1. x''+4'+8x=e^-t x(0)=x'(0)=0
I don't know how to work with the imaginary roots.

2. x''''-x=0 x(0)=1 x'(0)=x''(0)=x'''(0)=0

3. x''''+13x''+36x=0 x(0)=x''(0)=0 x'(0)=2 x'''(0)=-13

Apply the convolution theorem to find the inverse Laplace transforms for:
4. F(s) = 1/(s(s^2+4))

5. F(s) = 1/(s(s^2+4s+5))

Apply the convolution theorem to derive the indicated solution x(t) of the given DE w/ initial conditions x(0)=x'(0) = 0

6.x''+4x'+13x=f(t);
x(t)=1/3 int[0,t] f(t-tau)e^-2(tau)*sin(3*tau) dtau

Solve the IVP

7. mx''+cx'+kx=f(t);
x(0) = x'(0)=0

m=1
k=4
c=5
f(t)=1 if 0=<t=<2
f(t)=0 if t>=2

Help on any is useful.
• Apr 15th 2008, 06:04 PM
TheEmptySet
Quote:

Originally Posted by thedoge
Use Laplace Transforms to solve these IVP (partial fractions):

apply the convolution theorem to find the inverse Laplace transforms for:
F(s) = 1/(s(s^2+4))

F(s) = 1/(s(s^2+4s+5))

any help on any is useful.

for the first one

$\frac{1}{s(s^2+4)}=\underbrace{\frac{1}{s}}_{f(t)= 1} \cdot \underbrace{\frac{1}{s^2+4}}_{g(t)=\frac{1}{2}\sin (2t)}$

so the inverse transform is

$\int_{0}^{t}f(t-\tau)g(\tau)d \tau=\int_{0}^{t}\frac{1}{2}\sin(2\tau)d\tau=$
$-\frac{1}{4}\cos(2\tau)|_{0}^{t}=-\frac{1}{4}\cos(2t)+\frac{1}{4}$

for the next one

$\frac{1}{s(s^2+4s+5)}=\frac{1}{s[(s+2)^2+1}$

$\underbrace{\frac{1}{s}}_{1} \cdot \underbrace{\frac{f(t)=1}{(s+2)^2+1}}_{g(t)=e^{-2t}\sin(t)}$

so evaluate this integral

$\int_0^{t}e^{-2\tau}\sin(\tau) d\tau$
• Apr 15th 2008, 06:14 PM
TheEmptySet
Apply the convolution theorem to derive the indicated solution x(t) of the given DE w/ initial conditions x(0)=x'(0) = 0

x''+4x'+13x=f(t);
x(t)=1/3 int[0,t] f(t-tau)e^-2(tau)*sin(3*tau) dtau

taking the Laplace transform we get

$s^2X+4sX+13X=F(s) \iff (s^2+4s+13)X=F(s)$

$X=\frac{F(s)}{s^2+4s+13}=\underbrace{F(s)}_{f(t)} \cdot \underbrace{\frac{1}{(s+2)^2+9}}_{g(t)=\frac{1}{3} e^{-2t}\sin(3t)}$

by the convolution theorem we get

$x(t)=\frac{1}{3}\int_{0}^{t}f(t-\tau)e^{-2\tau}\sin(3\tau)d\tau$
• Apr 15th 2008, 06:19 PM
thedoge
Can you clarify how you got g(t)=1/2sin(2t)?

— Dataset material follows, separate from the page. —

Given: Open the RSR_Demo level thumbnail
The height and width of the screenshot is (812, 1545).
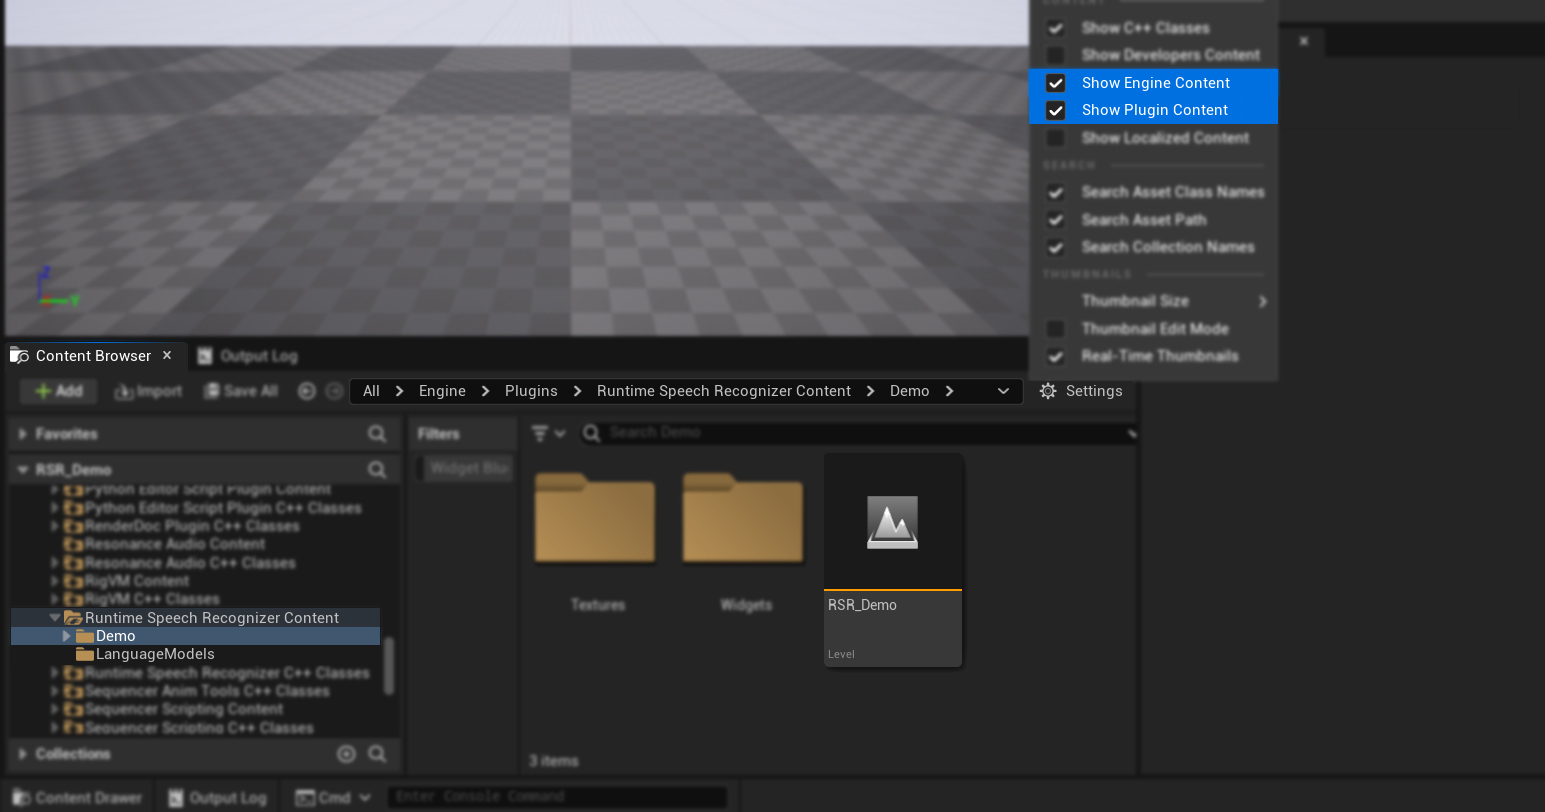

It's probably something simple, but I'm missing it.

I think it has to do with the imaginary roots. As I said, I'm not sure how to work with those.
• Apr 15th 2008, 06:31 PM
TheEmptySet
Quote:

Originally Posted by thedoge
Can you clarify how you got g(t)=1/2sin(2t)?

It's probably something simple, but I'm missing it.

There are few ways the most common is to memorize some common formulas and use them back wards. If you have taken a course in complex variables I will show you how to evaluate the contour integral :)

$\mathcal{L}(sin(at))=\frac{a}{s^2+a^2}$

so we want to use this in reverse so

$\frac{1}{s^2+a^2}=\frac{1}{2} \cdot \frac{2}{s^2+a^2}$

by using the above formula backwards we get

$\frac{1}{2}\sin(2t)$
• Apr 15th 2008, 06:37 PM
thedoge
Thanks again, that makes perfect sense.

I'm trying to decide between PDEs and Complex Variables. I think PDEs would be more useful in my field (atmospheric science), but I don't really know what the Complex Variables course is about.

So, for the first problem, I have it here:

$
X \left( s \right) = \left( s+1 \left( {s}^{2}+4\,s+8 \right)
\right) ^{-1}
$

With Roots: 2+-2i, what happens now?
I can tell there will be an e^-2t and a cos(2t) sin(2t), but im hazy for the steps to get to the final answer
• Apr 15th 2008, 07:10 PM
TheEmptySet
Quote:

Originally Posted by thedoge
Thanks again, that makes perfect sense.

I'm trying to decide between PDEs and Complex Variables. I think PDEs would be more useful in my field (atmospheric science), but I don't really know what the Complex Variables course is about.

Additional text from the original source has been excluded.